→ 分析用の文章:
_____

ここではプロピレングリコールの毒性、犬の体への影響を詳しく見ていきます。
プロピレングリコールは旧表示指定成分である
プロピレングリコールは旧表示指定成分です。
旧表示指定成分とは「使用することにより、人によっては肌トラブルやアレルギー反応が出る危険性があるため、旧厚生省(現在の厚生労働省)により化粧品への表示を義務付けられている成分」のことを言います。
この旧表示指定成分ですが、以前は表示指定成分と呼ばれていました。
現在は基本的に全ての成分を表示しなくてはならなくなったので「旧」という文字が付いていますが、表示指定が解除されたわけではありません。
2017年現在でも、全成分表示義務のない医薬部外品に使用する場合を除いては、必ず表示しなければならない成分とされています。
体に対して何の影響も及ぼさない安全な物質ならば、表示成分には指定されないはずです。
旧表示指定成分であるという事実からも、プロピレングリコールには何らかのリスクがあるということはご想像いただけるのではないでしょうか。
原液で使うと眼や気道への弱い刺激性がある
化学物質の安全情報をまとめたICSCによると、プロピレングリコールには眼と気道への弱い刺激性が確認されています。
眼に入ると乾燥感やかゆみなどの症状、吸い込むと咳が出たり喉の渇きを覚えることがあります。
しかしこれは、プロピレングリコールを原液で取り扱った場合の話であり、薄めて使用する分には安全性は高いとされています。

_____

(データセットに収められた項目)
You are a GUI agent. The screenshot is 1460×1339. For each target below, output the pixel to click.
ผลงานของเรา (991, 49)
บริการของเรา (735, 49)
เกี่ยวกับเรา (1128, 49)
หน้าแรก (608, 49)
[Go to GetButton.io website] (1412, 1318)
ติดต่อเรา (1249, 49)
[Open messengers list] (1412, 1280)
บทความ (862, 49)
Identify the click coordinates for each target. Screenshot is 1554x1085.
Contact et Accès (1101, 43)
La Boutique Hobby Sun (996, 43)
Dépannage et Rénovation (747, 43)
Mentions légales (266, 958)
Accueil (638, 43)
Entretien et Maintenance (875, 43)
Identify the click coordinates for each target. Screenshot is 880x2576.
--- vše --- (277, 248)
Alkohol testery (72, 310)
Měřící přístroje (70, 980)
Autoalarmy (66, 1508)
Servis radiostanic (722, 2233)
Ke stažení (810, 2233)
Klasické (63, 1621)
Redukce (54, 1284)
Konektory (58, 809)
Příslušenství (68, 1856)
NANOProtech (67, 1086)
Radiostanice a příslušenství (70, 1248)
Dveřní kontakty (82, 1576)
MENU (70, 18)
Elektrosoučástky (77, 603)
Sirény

_____

→ 取り組む課題 1: プロピレングリコールの文章で、眼に入った場合と吸い込んだ場合に起こりうるとされている症状をすべて挙げよ。
→ 取り組む課題 2: プロピレングリコールの文章のうち、「ここではプロピレングリコールの毒性、犬の体への影響を詳しく見ていきます。」から「い刺激性が確認されています。」までを、その語句も含めて一字一句そのまま書き写してください。

→ あなたの解答 1: 乾燥感、かゆみ、咳、喉の渇き

→ あなたの解答 2:
ここではプロピレングリコールの毒性、犬の体への影響を詳しく見ていきます。
プロピレングリコールは旧表示指定成分である
プロピレングリコールは旧表示指定成分です。
旧表示指定成分とは「使用することにより、人によっては肌トラブルやアレルギー反応が出る危険性があるため、旧厚生省(現在の厚生労働省)により化粧品への表示を義務付けられている成分」のことを言います。
この旧表示指定成分ですが、以前は表示指定成分と呼ばれていました。
現在は基本的に全ての成分を表示しなくてはならなくなったので「旧」という文字が付いていますが、表示指定が解除されたわけではありません。
2017年現在でも、全成分表示義務のない医薬部外品に使用する場合を除いては、必ず表示しなければならない成分とされています。
体に対して何の影響も及ぼさない安全な物質ならば、表示成分には指定されないはずです。
旧表示指定成分であるという事実からも、プロピレングリコールには何らかのリスクがあるということはご想像いただけるのではないでしょうか。
原液で使うと眼や気道への弱い刺激性がある
化学物質の安全情報をまとめたICSCによると、プロピレングリコールには眼と気道への弱い刺激性が確認されています。